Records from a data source
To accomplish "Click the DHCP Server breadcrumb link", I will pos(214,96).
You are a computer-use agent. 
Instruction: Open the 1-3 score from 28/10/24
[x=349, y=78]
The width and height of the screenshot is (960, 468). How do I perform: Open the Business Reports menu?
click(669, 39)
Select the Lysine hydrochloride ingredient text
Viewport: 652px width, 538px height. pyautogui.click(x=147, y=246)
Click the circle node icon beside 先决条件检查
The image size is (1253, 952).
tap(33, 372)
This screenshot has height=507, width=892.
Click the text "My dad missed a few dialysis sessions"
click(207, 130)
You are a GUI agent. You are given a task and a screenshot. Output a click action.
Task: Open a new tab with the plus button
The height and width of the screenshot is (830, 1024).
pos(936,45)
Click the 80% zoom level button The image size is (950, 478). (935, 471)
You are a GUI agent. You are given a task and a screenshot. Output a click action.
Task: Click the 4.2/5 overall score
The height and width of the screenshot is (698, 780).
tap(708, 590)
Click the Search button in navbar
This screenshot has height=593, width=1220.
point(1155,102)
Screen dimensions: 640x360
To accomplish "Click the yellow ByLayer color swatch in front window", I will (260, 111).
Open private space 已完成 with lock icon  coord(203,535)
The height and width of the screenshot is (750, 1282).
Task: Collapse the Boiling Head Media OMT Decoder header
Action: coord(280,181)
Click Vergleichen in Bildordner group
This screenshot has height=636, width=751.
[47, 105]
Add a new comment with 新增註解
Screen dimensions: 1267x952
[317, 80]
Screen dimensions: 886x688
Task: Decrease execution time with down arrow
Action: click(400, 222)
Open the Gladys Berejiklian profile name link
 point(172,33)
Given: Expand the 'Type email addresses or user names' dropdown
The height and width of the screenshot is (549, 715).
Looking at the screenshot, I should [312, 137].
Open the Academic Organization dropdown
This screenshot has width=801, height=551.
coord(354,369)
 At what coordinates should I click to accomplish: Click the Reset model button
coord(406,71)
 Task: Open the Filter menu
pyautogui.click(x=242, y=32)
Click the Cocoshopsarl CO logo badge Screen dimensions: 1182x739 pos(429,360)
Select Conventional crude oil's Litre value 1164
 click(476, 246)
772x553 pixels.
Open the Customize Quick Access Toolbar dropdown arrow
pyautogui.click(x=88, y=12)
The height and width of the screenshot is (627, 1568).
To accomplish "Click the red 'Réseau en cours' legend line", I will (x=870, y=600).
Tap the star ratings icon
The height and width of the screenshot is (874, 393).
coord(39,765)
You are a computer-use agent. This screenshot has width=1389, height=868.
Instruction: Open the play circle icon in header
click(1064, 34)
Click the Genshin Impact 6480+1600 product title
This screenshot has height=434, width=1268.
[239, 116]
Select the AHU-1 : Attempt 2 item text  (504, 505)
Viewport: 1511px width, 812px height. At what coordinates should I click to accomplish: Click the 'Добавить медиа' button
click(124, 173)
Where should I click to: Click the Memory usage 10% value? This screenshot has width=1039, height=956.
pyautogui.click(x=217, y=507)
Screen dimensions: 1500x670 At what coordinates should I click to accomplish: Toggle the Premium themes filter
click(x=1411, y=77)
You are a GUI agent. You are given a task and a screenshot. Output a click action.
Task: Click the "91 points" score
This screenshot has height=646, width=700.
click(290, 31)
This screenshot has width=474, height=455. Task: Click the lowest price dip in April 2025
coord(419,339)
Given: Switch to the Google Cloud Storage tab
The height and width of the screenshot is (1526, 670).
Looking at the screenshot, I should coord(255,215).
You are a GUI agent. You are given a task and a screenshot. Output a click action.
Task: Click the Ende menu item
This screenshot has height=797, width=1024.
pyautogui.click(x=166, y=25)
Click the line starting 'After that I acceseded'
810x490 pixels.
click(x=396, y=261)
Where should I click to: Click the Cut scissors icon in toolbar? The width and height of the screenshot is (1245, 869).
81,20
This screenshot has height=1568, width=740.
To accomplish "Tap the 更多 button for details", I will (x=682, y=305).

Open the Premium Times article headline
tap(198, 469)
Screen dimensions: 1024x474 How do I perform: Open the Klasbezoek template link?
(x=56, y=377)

• **Instructions for the task**: List each line of the records that holds the string "item".

• **Final answer**:
Select the AHU-1 : Attempt 2 item text  (504, 505)
Task: Click the Ende menu item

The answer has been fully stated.